En este año del Señor, de cuyo número no quiero acordarme, celebramos la conmemoración de todos los fieles difuntos en unas circunstancias del todo anormales. No creo que sea necesario incidir en ello, al contrario, más bien me parece contraproducente, toda vez que aquí quien más, quien menos, todos hemos llorado por la muerte de un ser querido. Además, el hecho de que muchas personas en sus últimos momentos no hayan podido estar acompañadas por sus familiares, e incluso hayan muerto sin la presencia física o palpable de un sacerdote a su lado que les confortara con los santos sacramentos, hace que en la conciencia de muchas personas creyentes esta memoria sea la ocasión de saldar una deuda de amor que aún tenemos pendiente de pago.

Esta crisis del Covid-19 ha conseguido poner de manifiesto la falta de humanidad de nuestra sociedad, sobre todo en lo que se refiere al abandono que han sufrido las personas más vulnerables. A la supuesta “sociedad del bienestar” le han quitado la careta y ha aparecido su rostro más siniestro, el de la “cultura del descarte” donde se relega a las personas cuando se convierten en sujetos sin interés en cuanto a su faceta de productoras o consumidoras.

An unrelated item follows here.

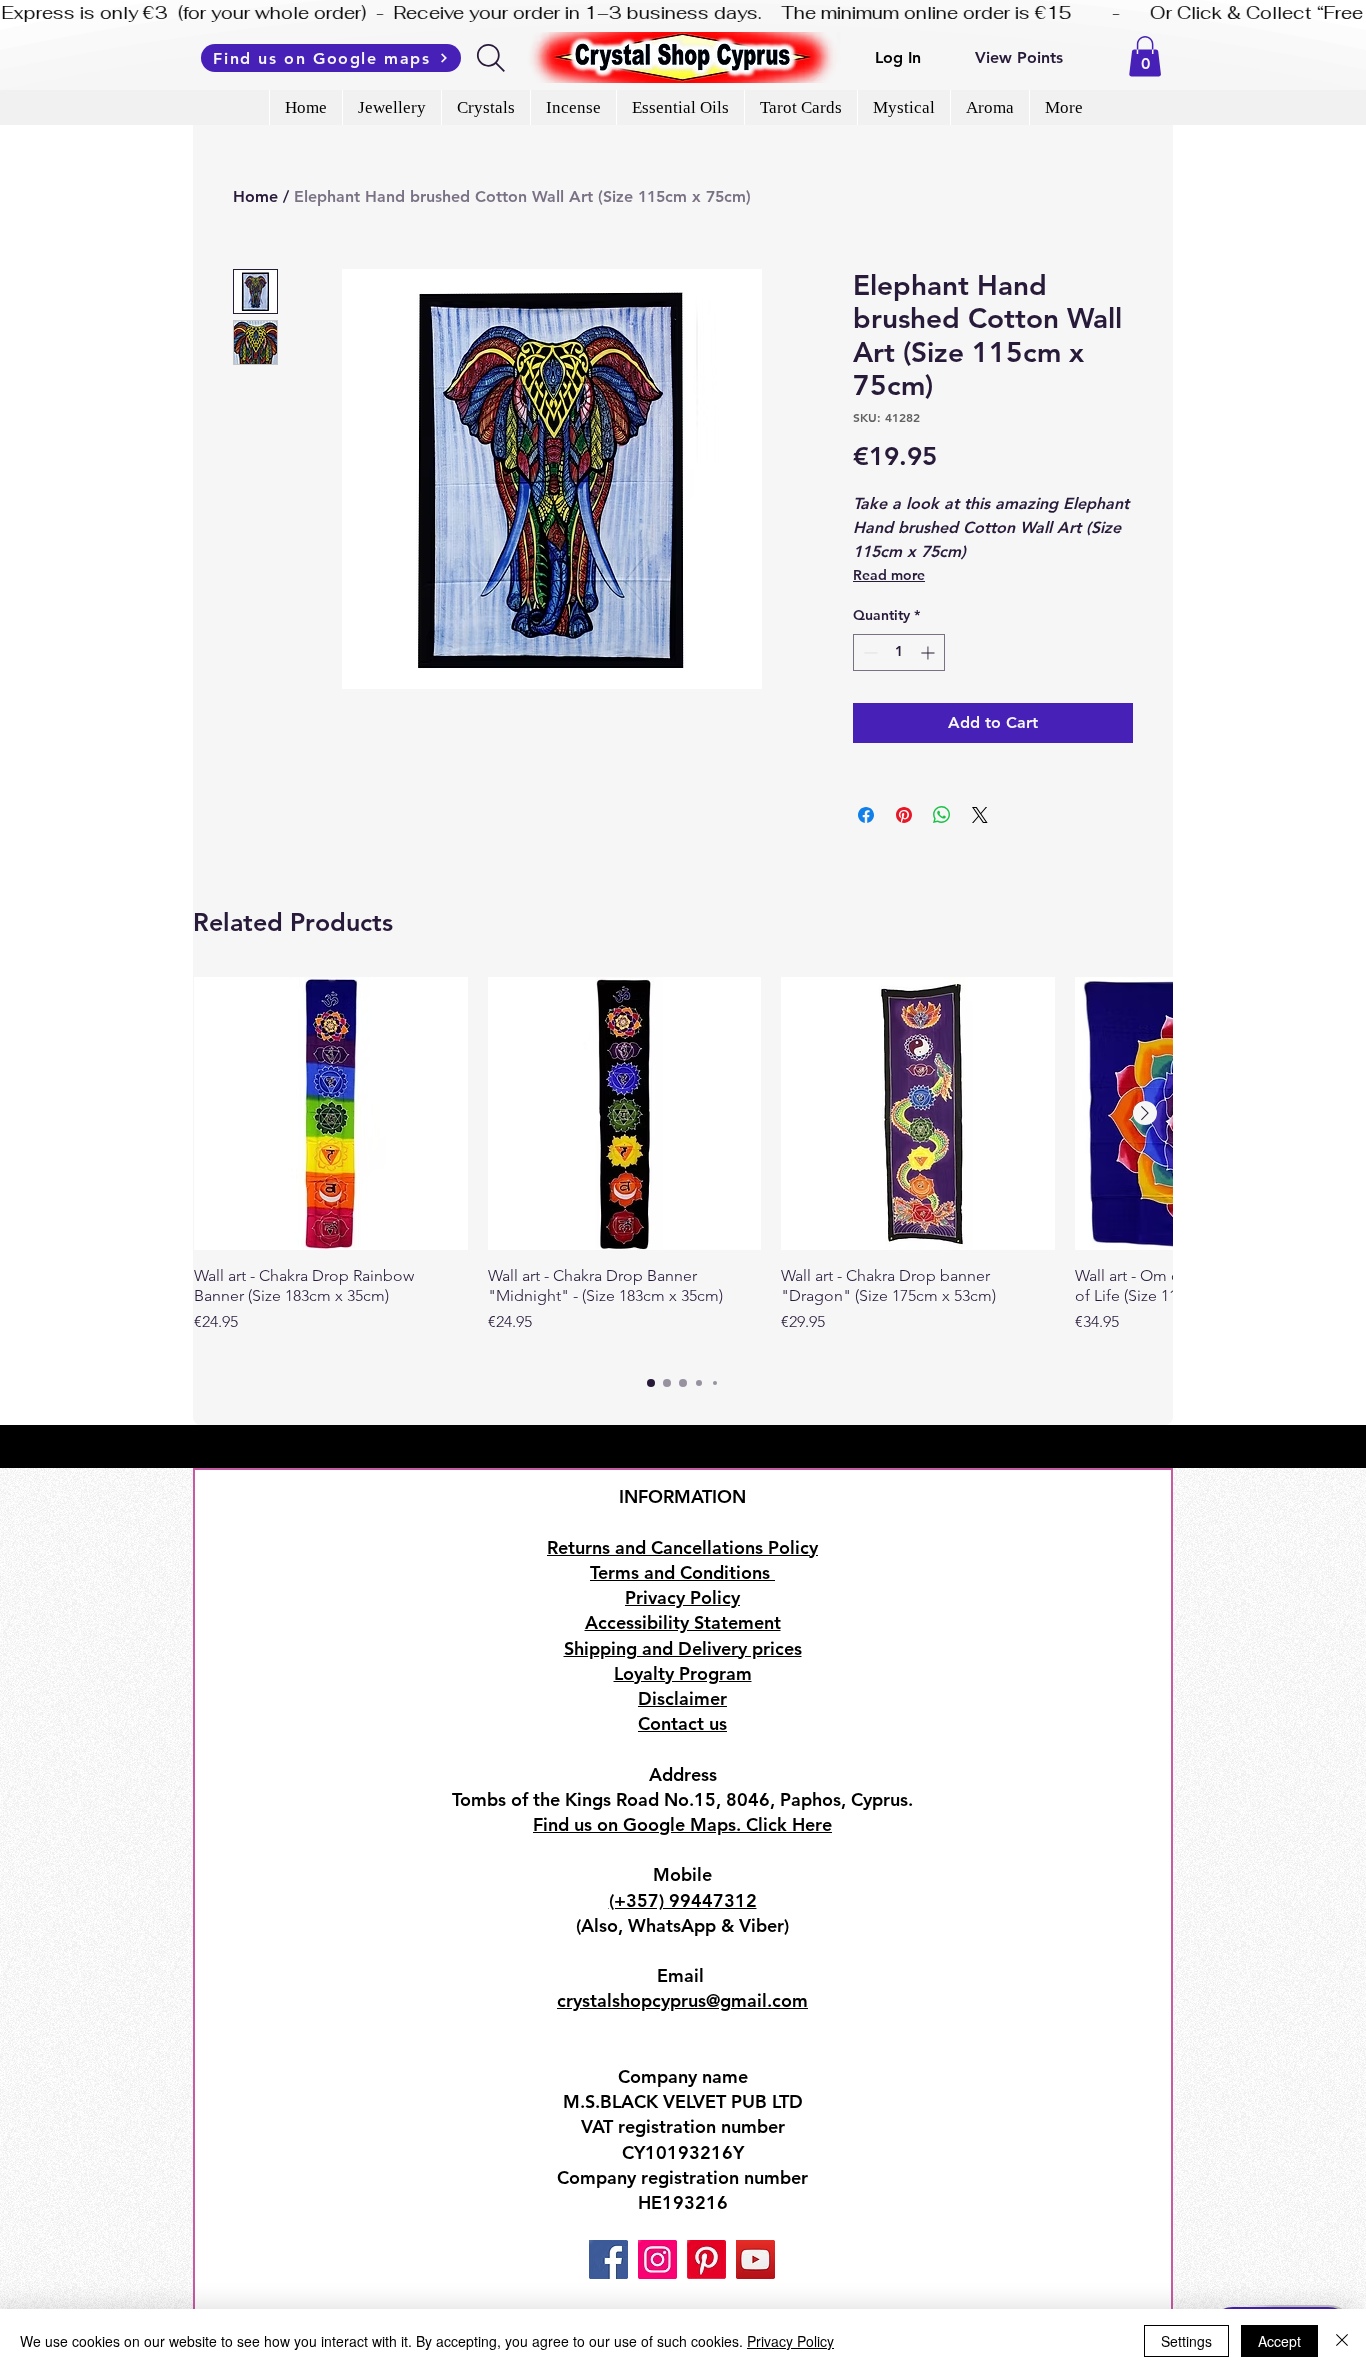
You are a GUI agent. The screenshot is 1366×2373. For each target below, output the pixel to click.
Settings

Cuántos mayores, en el momento vital en que más merecían disfrutar de sus logros después de una vida llena de sacrificios y trabajos de toda índole, han visto que se quedaban solos ante la amenaza de la enfermedad y de la muerte. Sus hijos y nietos mucho más incapaces aún de afrontar la muerte han descubierto que detrás de la necesidad que tiene esta sociedad de ocultarla, se esconde la certeza de que no estamos respondiendo a ella como deberíamos.

Todo lo contrario de lo que sucedió con la muerte de Jesús. No existe otro caso igual. Nadie ha ido a la muerte con más conciencia y libertad. Nadie la ha afrontado con tanta entereza y gallardía. Nadie le ha dado un sentido mayor que el valor redentor de la muerte que Jesús abrazó libremente y por amor. Pero además Jesús se preocupa por los suyos y tal y como escuchamos en el evangelio que se proclama en la misa de hoy les dirige palabras de sentido y de consuelo: “no perdáis la calma, creed en Dios y creed también en mí, en la casa de mi padre hay muchas estancias y yo me voy a prepararos sitio”.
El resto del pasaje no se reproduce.